For some years my home was on the MV Logos, the world’s first floating book exhibition ship. I started my time there as an AB (‘able bodied’) seaman. Able-bodied sounds as if all that was needed was brawn. Possibly true. There were many days chipping rust and painting, handling of ropes thicker than arms, hauling tarpaulins and other chores the lot of seamen the world over. 

When I first joined the ship in Oct. 1977 in Marseille, France the captain was a much loved and respected George Paget. He had come to serve on this most unusual of vessels where all, including he as captain, were unpaid volunteers. During my first year on board incredibly we celebrated his 50th year at sea*. Much of his life he had been on vessels ploughing back and forth from the UK to India. 

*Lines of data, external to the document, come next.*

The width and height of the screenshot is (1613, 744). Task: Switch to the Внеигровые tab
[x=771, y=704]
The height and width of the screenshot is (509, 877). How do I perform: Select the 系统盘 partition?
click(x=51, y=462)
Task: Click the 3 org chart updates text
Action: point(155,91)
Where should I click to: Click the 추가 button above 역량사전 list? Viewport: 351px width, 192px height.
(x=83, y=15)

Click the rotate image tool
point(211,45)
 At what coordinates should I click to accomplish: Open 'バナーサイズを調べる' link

Captain Paget had a great love of India but he was also very English. We were not married at the time but Elisabeth as part of the crew worked in the pantry. She recalls how if there was afternoon tea requested to the captain’s cabin it was served in china cups. 

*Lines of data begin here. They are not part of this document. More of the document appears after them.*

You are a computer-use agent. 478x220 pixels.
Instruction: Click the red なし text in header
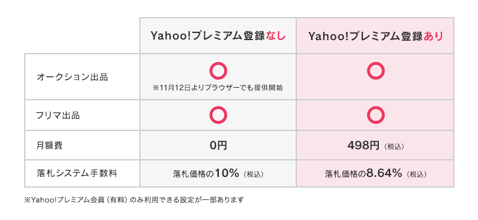click(x=276, y=36)
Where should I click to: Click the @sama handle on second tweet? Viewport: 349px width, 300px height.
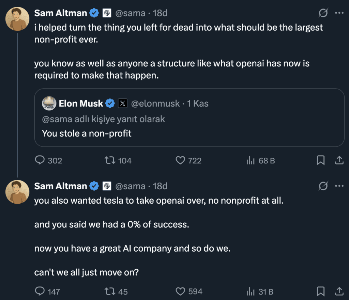[x=131, y=186]
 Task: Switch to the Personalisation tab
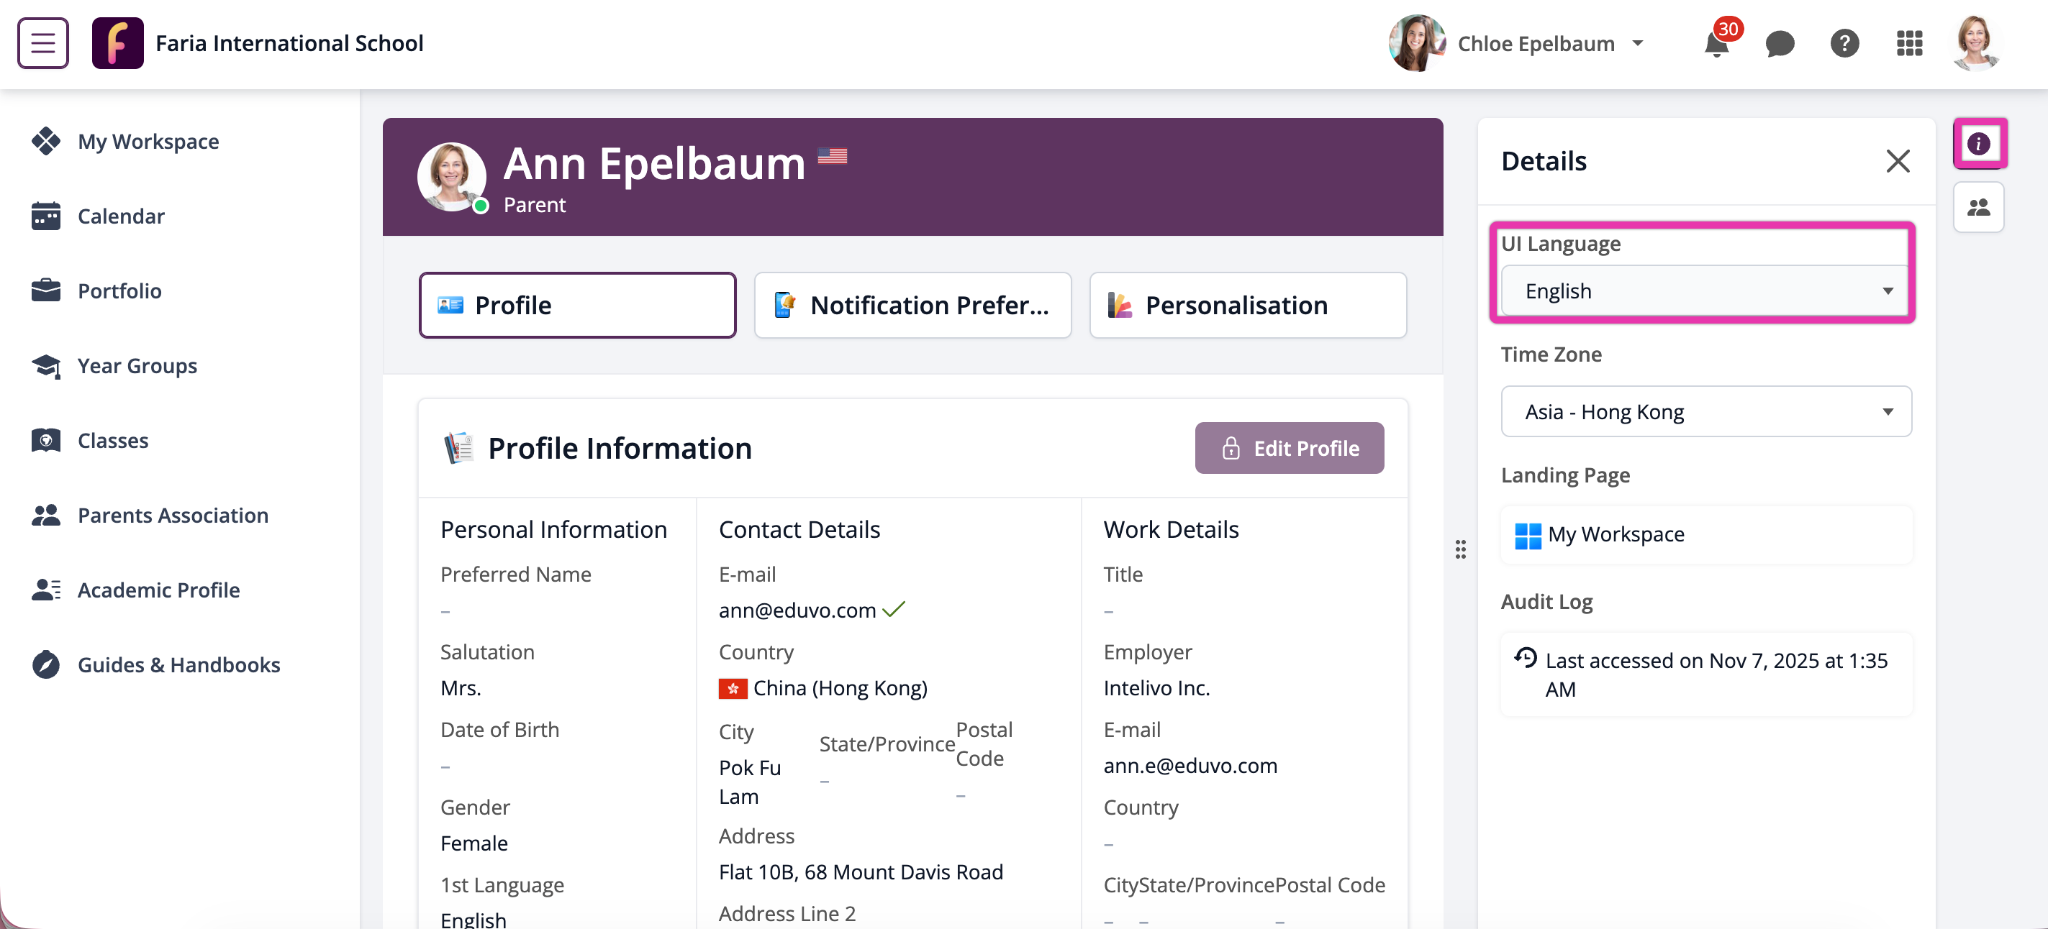[x=1247, y=306]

He was known extensively around the ports of India and had the nickname ‘holy’ Paget for his Christian convictions. I think this was said with affection and respect. It was rumoured he knew every rock between England and India. This legendary claim was made clear to me as a deckhand steering the ship at night through the Red Sea, en route to India. The duty officer on the bridge told me to make no deviation from course as the captain would wake sensing something was not right.

When the vessel came to India I was still working as deckhand and training for a certificate in steering. So it was that I was on the bridge when we were entering a certain Indian port. As is normal we would take on a pilot to bring us alongside our berth. Captain Paget told me not to obey the pilot but to listen to his orders. This seemed rather odd as we were engaging a pilot for his expertise in local navigation or so I thought. However Paget knew this pilot was partial to a drink, or two. His judgement could not be relied upon. I soon began to see what he meant. Every order the pilot gave was extreme… 

Full ahead…full astern… hard a port…hard a starboard’.

Each command was immediately countermanded by Paget giving gentler orders

‘Half ahead… 10 degrees port’ etc.

Needless to say I obeyed the captain.

LOGOS in Greek means Word and is one of the ‘words’ used in the New Testament for Jesus (for example John 1 verses 1-3). Towards the end of his life Capt. Paget often said “I want to go to the real LOGOS so that the young ones can go to this LOGOS**”

* This was his last year. He left LOGOS in June 1978 and died later that year.

** Extract from a tribute by Philip and Rosemary Morris, 10th Nov 1978

11 thoughts on “Who’s in Charge?

  1. Moira Robertson

    Fascinating, Allan! I had no idea the Logos was such a handsome ship. And it contained books…. What a combination! Thanks for sharing this…


    Liked by 1 person

  2. Liz Bell

    I enjoyed this blog very much Allan. I would have to say though that I noted sexism was alive and well in 1977 on the ship: you a seaman and Elisabeth in the pantry….!!